We learn a lot. Do we really? Isn’t it all the same? We give up some things in favor of others. It’s all a trade-off. It’s not all wonderful. It’s not all a waste. Best not to spend too much time in deciding which to discard, which to keep. There’s only one life.
You could call it a memoir, you could call it a fairy tale. Either way you wouldn't be far off the mark. It's the story of a young girl with straight, lank blond hair who leaves her childhood home in Chicago's outskirts of the 30’s, and finds adventure and a life as one of New York's first women filmmakers of the 50's, as well as a wife and mother of three, then tops it off with thirty years as an expatriate raising her children on the Spanish Mediterranean shore, before returning to America to spend her older age in, of all places, Aspen, Colorado.
It's a mélange of prose and poetry, a glimpse of the rich and famous, the often outrageous. It's a love story (but a far cry from the woman's romance category), of a woman who makes her own rules in searching for her ego, in searching for a fuller life for herself and her family.

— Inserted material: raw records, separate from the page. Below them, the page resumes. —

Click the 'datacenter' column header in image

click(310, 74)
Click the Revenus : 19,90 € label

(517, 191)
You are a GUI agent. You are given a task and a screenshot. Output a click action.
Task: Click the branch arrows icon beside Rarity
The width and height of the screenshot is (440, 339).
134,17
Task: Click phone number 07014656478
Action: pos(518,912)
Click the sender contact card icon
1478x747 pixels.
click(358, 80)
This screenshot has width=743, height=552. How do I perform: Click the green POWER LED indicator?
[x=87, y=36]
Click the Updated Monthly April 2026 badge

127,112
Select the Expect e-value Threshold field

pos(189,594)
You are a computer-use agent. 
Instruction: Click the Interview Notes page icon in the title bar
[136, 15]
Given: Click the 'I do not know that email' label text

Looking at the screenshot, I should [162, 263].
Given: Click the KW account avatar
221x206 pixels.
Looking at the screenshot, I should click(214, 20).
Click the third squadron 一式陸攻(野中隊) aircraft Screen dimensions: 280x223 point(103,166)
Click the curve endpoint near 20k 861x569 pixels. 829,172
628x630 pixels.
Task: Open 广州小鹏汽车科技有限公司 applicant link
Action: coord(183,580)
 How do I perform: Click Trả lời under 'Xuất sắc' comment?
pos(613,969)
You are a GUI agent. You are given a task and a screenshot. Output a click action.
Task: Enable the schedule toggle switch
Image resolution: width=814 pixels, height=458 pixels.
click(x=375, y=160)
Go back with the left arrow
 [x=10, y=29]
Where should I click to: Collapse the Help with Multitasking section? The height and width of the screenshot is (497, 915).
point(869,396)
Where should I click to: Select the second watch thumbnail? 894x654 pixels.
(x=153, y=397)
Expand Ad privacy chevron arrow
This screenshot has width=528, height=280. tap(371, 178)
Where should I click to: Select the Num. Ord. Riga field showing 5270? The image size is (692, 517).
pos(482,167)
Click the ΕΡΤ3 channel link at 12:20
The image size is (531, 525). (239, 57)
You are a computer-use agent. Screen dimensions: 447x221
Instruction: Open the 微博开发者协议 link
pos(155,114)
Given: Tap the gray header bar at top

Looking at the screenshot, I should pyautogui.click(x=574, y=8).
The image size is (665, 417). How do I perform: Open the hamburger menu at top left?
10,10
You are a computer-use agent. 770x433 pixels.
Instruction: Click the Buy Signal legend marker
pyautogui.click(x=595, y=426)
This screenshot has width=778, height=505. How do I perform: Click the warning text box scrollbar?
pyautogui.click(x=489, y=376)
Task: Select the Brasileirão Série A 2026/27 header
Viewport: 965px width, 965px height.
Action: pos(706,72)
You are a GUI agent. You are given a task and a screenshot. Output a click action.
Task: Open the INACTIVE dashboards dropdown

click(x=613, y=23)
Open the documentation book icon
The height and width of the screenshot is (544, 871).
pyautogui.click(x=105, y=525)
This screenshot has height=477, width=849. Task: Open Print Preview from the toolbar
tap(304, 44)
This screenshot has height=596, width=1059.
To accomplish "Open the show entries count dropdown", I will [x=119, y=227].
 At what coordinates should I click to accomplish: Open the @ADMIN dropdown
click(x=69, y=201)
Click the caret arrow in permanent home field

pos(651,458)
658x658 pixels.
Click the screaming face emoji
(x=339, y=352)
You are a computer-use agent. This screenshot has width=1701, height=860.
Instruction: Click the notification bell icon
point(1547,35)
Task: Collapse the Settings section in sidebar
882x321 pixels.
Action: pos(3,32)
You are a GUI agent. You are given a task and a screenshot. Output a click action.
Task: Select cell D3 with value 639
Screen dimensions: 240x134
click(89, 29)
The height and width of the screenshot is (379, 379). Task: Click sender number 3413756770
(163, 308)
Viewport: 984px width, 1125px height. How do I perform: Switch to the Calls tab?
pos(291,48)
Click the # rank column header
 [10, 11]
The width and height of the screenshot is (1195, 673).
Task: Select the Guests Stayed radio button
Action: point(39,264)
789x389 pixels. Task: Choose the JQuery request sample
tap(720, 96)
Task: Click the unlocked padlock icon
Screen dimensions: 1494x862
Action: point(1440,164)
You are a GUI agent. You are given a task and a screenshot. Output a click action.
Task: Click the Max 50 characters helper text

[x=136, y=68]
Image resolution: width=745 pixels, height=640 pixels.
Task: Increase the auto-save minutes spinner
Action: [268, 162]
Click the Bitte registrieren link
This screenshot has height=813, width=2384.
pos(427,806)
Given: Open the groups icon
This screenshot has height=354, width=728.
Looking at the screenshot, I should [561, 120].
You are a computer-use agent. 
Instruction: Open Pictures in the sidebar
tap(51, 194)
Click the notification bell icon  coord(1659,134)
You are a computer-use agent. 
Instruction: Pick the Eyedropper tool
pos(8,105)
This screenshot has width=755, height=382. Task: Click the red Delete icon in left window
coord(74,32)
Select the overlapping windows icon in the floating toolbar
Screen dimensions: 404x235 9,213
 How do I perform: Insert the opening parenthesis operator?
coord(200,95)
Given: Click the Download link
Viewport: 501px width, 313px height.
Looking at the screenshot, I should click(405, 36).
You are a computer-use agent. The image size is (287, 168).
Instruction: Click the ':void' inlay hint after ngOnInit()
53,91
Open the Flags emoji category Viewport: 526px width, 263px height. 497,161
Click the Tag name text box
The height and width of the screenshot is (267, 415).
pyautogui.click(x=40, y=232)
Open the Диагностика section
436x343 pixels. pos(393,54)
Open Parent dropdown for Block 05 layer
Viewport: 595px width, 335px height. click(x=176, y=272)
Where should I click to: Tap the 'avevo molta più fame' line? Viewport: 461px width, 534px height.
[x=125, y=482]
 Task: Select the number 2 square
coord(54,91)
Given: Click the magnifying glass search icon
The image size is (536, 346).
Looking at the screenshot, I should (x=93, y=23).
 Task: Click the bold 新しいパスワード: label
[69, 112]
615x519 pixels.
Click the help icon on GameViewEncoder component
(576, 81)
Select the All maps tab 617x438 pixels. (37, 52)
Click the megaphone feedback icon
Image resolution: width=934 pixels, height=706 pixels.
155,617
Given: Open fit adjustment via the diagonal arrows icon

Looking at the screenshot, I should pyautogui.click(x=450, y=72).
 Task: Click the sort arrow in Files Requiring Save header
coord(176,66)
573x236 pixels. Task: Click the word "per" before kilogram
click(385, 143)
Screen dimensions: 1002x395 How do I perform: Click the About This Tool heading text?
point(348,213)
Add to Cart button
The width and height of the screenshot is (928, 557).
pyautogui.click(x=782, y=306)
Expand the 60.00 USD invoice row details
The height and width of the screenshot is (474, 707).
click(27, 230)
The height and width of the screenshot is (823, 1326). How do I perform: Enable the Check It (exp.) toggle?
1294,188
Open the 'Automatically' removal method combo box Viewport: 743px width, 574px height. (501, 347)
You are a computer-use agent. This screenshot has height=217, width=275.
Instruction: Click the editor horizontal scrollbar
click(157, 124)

The author's early milieu was the Depression, World War II and Greenwich Village of the 50’s. It covers the art scene, the film people, the Eurotrash. It deals in ego, in archeology, architecture, culture and taste; in off-beat travels, in the very unconventional education of the children and their parents. It takes you from the back rooms of Seventh Ave. designers to the remotest Spanish mountain village, from glittering corridas and country fairs to the earliest human endeavors—Palaeolithic cave art.
Home base for this American family's three decades in Spain is a huge Andalusian l5th Century Cortijo, entirely rebuilt by them without architect or engineer, using only the treasures of Sephardic Cordoba, of Moorish Granada, of Medieval Spain to reconstruct their dream house with a bit of Iberian, Phoenician, Roman and Vizigoth thrown in. It is a home for myriad birds of prey, five-in-hand carriages, a month-long family horse trip across Spain to run with the bulls in Pamplona. A home of love and living, of life and death.
It has something for everyone.
About the Author
REFLECTIONS, through personal essays, poetry, and photos, pays homage to various colorful characters and places that have been woven into the fabric of my life. What began in 1924 as an ordinary life in the American Midwest has gone in unexpected directions, taking me first to New York, where my husband Gino and I established ourselves as respected filmmakers, and then to Andalusia, where we stayed for thirty years, traveling throughout the country, following the corridas, meeting people of many nations, the famed and the feckless. We arrived in Spain in 1962 with six hundred bucks to our name, not knowing where or how we would live. We thrived, built our home and filled it with children, dogs, cats, horses, birds, and countless visiting friends. In 1982, having unearthed or acquired some five thousand significant artifacts dating from Neolithic times to the fifteenth century, and 400 prime pieces of Spanish antiquities, we started Museo Hollander. Nearly twenty years ago, Gino and I donated our museum to the Spanish government and began our reentry into life in the States. Instead of returning to the hectic pace of Manhattan, we opted for the sylvan beauties of Aspen, Colorado—quiet and peace for me and snow-capped magnificent wilderness adventure for Gino. I’ve had more than my share of careers, among them, high school teacher, filmmaker, museum designer and curator, hotel decorator, and poet. These days, Gino paints; I write; our children and grandchildren visit from around the globe. And we pretend that life will go on forever.